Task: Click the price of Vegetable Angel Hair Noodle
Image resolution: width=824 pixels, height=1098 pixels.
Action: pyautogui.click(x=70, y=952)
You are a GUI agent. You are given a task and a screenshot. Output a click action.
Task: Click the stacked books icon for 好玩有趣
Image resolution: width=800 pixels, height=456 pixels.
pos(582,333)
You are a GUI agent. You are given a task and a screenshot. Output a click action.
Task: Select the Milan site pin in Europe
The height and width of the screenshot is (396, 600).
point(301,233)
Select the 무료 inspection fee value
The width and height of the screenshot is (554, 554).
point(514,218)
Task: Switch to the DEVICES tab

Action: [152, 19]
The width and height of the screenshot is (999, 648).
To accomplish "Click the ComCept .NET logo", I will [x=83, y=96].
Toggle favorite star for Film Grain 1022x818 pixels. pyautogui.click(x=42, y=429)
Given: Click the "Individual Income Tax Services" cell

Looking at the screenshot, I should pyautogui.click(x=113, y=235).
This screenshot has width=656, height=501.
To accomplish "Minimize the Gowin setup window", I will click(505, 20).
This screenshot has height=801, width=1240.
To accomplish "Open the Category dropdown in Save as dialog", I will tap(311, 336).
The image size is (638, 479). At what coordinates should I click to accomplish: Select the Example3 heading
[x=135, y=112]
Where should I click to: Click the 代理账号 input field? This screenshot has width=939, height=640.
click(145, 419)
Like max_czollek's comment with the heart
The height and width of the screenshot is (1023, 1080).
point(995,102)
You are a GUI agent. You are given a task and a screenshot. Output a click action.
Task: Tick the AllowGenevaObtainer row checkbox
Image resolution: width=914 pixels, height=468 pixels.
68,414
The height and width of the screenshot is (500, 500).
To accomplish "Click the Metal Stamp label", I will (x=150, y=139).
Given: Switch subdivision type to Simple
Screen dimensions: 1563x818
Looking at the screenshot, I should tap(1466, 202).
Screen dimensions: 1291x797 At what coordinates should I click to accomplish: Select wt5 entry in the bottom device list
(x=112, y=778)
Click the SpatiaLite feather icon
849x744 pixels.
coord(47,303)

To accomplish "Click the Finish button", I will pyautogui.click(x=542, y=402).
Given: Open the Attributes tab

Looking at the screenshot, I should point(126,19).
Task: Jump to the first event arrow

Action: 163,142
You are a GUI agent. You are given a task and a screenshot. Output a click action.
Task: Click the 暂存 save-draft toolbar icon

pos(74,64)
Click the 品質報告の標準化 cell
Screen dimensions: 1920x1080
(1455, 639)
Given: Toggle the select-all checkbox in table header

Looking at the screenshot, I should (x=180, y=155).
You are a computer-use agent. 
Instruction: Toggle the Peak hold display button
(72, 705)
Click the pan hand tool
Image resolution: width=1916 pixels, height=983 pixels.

● ● ● ●

- _What you have to do_
Exact copies of all the records are to be printed.

- _Your solution_
Task: Click the price of Vegetable Angel Hair Noodle
Image resolution: width=824 pixels, height=1098 pixels.
Action: pyautogui.click(x=70, y=952)
You are a GUI agent. You are given a task and a screenshot. Output a click action.
Task: Click the stacked books icon for 好玩有趣
Image resolution: width=800 pixels, height=456 pixels.
pos(582,333)
You are a GUI agent. You are given a task and a screenshot. Output a click action.
Task: Select the Milan site pin in Europe
The height and width of the screenshot is (396, 600).
point(301,233)
Select the 무료 inspection fee value
The width and height of the screenshot is (554, 554).
point(514,218)
Task: Switch to the DEVICES tab

Action: [152, 19]
The width and height of the screenshot is (999, 648).
To accomplish "Click the ComCept .NET logo", I will [x=83, y=96].
Toggle favorite star for Film Grain 1022x818 pixels. pyautogui.click(x=42, y=429)
Given: Click the "Individual Income Tax Services" cell

Looking at the screenshot, I should pyautogui.click(x=113, y=235).
This screenshot has width=656, height=501.
To accomplish "Minimize the Gowin setup window", I will click(505, 20).
This screenshot has height=801, width=1240.
To accomplish "Open the Category dropdown in Save as dialog", I will tap(311, 336).
The image size is (638, 479). At what coordinates should I click to accomplish: Select the Example3 heading
[x=135, y=112]
Where should I click to: Click the 代理账号 input field? This screenshot has width=939, height=640.
click(145, 419)
Like max_czollek's comment with the heart
The height and width of the screenshot is (1023, 1080).
point(995,102)
You are a GUI agent. You are given a task and a screenshot. Output a click action.
Task: Tick the AllowGenevaObtainer row checkbox
Image resolution: width=914 pixels, height=468 pixels.
68,414
The height and width of the screenshot is (500, 500).
To accomplish "Click the Metal Stamp label", I will (x=150, y=139).
Given: Switch subdivision type to Simple
Screen dimensions: 1563x818
Looking at the screenshot, I should tap(1466, 202).
Screen dimensions: 1291x797 At what coordinates should I click to accomplish: Select wt5 entry in the bottom device list
(x=112, y=778)
Click the SpatiaLite feather icon
849x744 pixels.
coord(47,303)

To accomplish "Click the Finish button", I will pyautogui.click(x=542, y=402).
Given: Open the Attributes tab

Looking at the screenshot, I should point(126,19).
Task: Jump to the first event arrow

Action: 163,142
You are a GUI agent. You are given a task and a screenshot. Output a click action.
Task: Click the 暂存 save-draft toolbar icon

pos(74,64)
Click the 品質報告の標準化 cell
Screen dimensions: 1920x1080
(1455, 639)
Given: Toggle the select-all checkbox in table header

Looking at the screenshot, I should (x=180, y=155).
You are a computer-use agent. 
Instruction: Toggle the Peak hold display button
(72, 705)
Click the pan hand tool
Image resolution: width=1916 pixels, height=983 pixels.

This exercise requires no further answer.